El Real Decreto-ley 5/2026, de 17 de febrero (BOE de 19 de febrero), articula una respuesta de urgencia frente a los daños ocasionados por diversos fenómenos meteorológicos adversos, con especial afectación en Andalucía y Extremadura, y con un ámbito territorial concretado en municipios (anexo y determinaciones posteriores -vid. art. 7.2–).
Aunque el siguiente análisis se centra en el núcleo sociolaboral del real decreto-ley (RDL) –medidas en materia de empleo y de Seguridad Social encaminadas a preservar el empleo, garantizar rentas de sustitución y facilitar el alivio de cargas de cotización, especialmente allí donde se han producido desalojos, evacuaciones, inundaciones o perturbaciones graves de la actividad–, conviene advertir que esta norma incorpora también ayudas económicas dirigidas a empresas y profesionales y contiene previsiones con impacto tributario.

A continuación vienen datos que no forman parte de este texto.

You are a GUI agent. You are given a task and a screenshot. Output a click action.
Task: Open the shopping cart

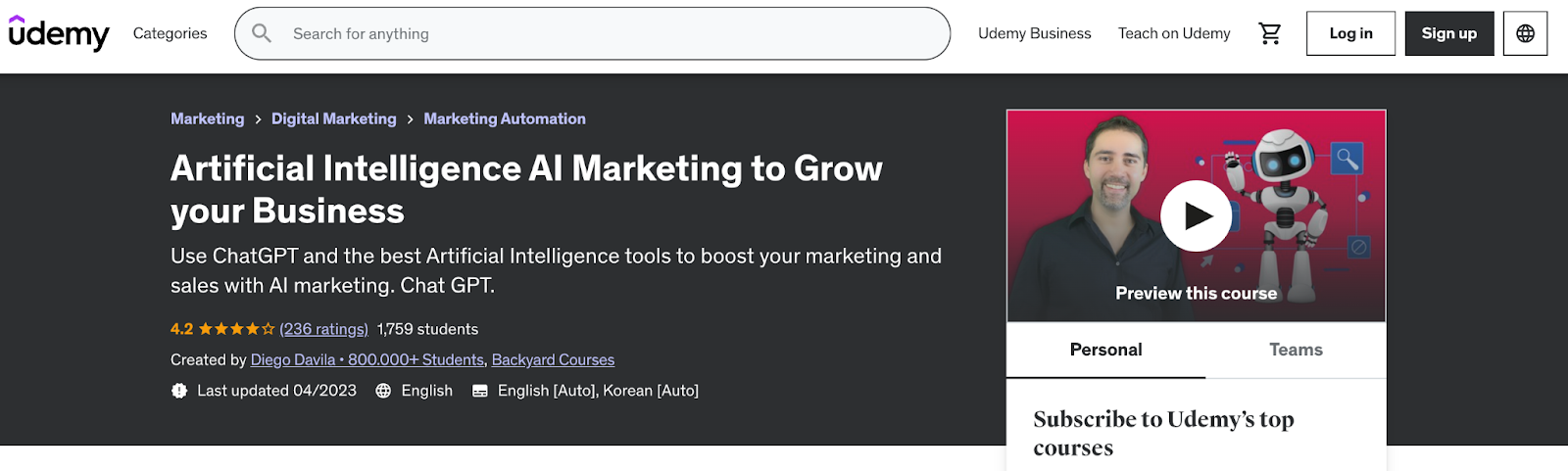(1270, 33)
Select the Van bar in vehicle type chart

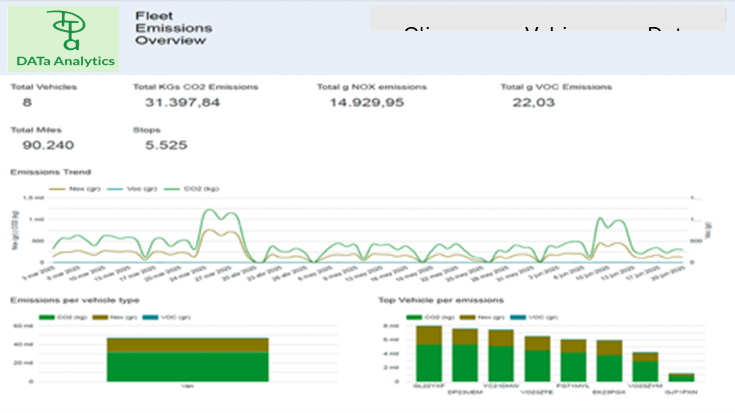tap(188, 359)
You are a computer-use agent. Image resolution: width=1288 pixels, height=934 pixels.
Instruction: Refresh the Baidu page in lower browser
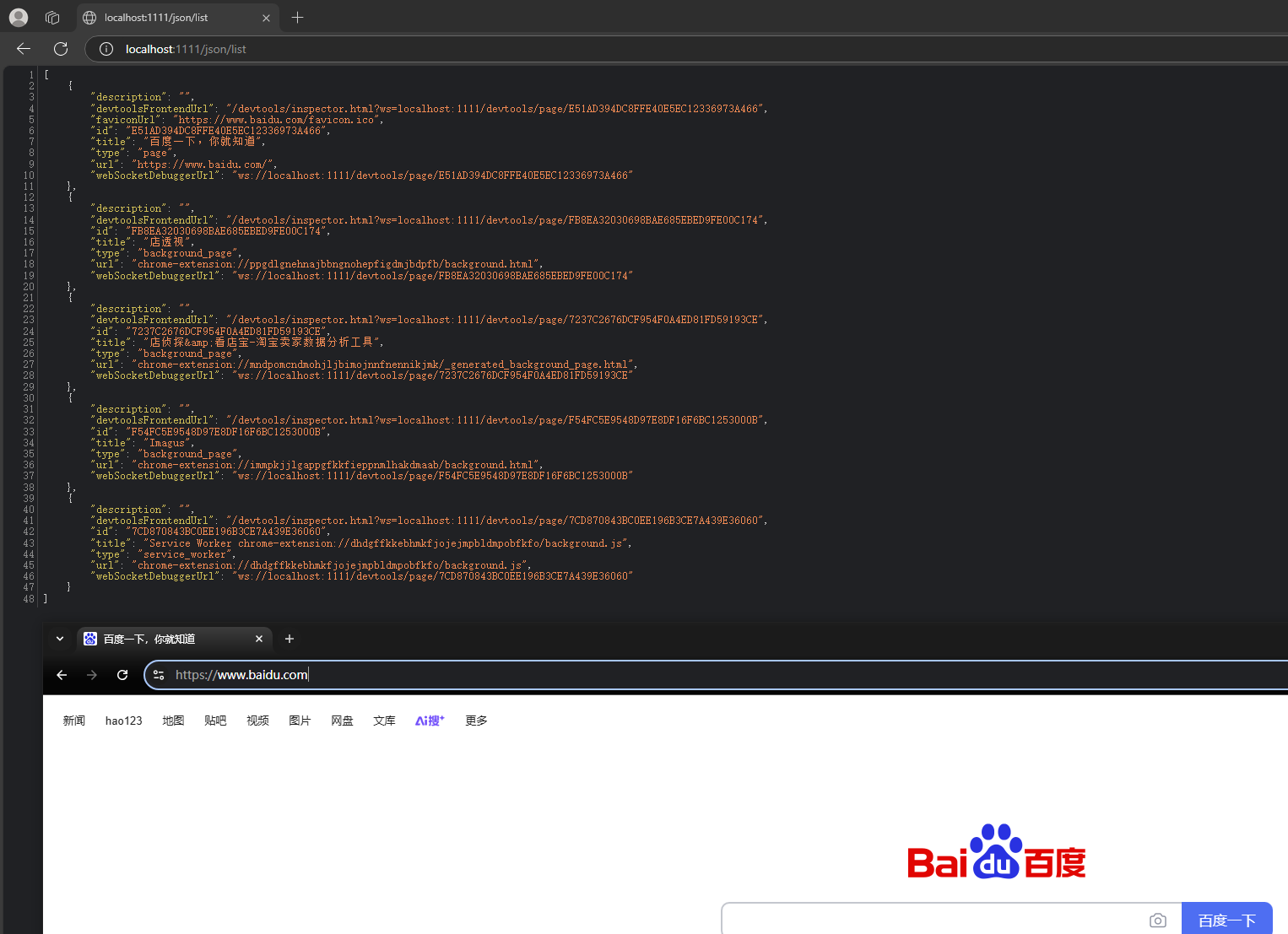point(122,675)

En este último plano, merece mención específica el artículo 28, por su conexión con la fijación del SMI para 2026. En efecto, ese precepto, modifica, con efectos desde el 1 de enero de 2026, la disposición adicional 61.ª de la Ley 35/2006 (IRPF) para articular una deducción por rendimientos del trabajo destinada a contribuyentes con rentas laborales bajas, con el objetivo de evitar la tributación efectiva de los perceptores del SMI.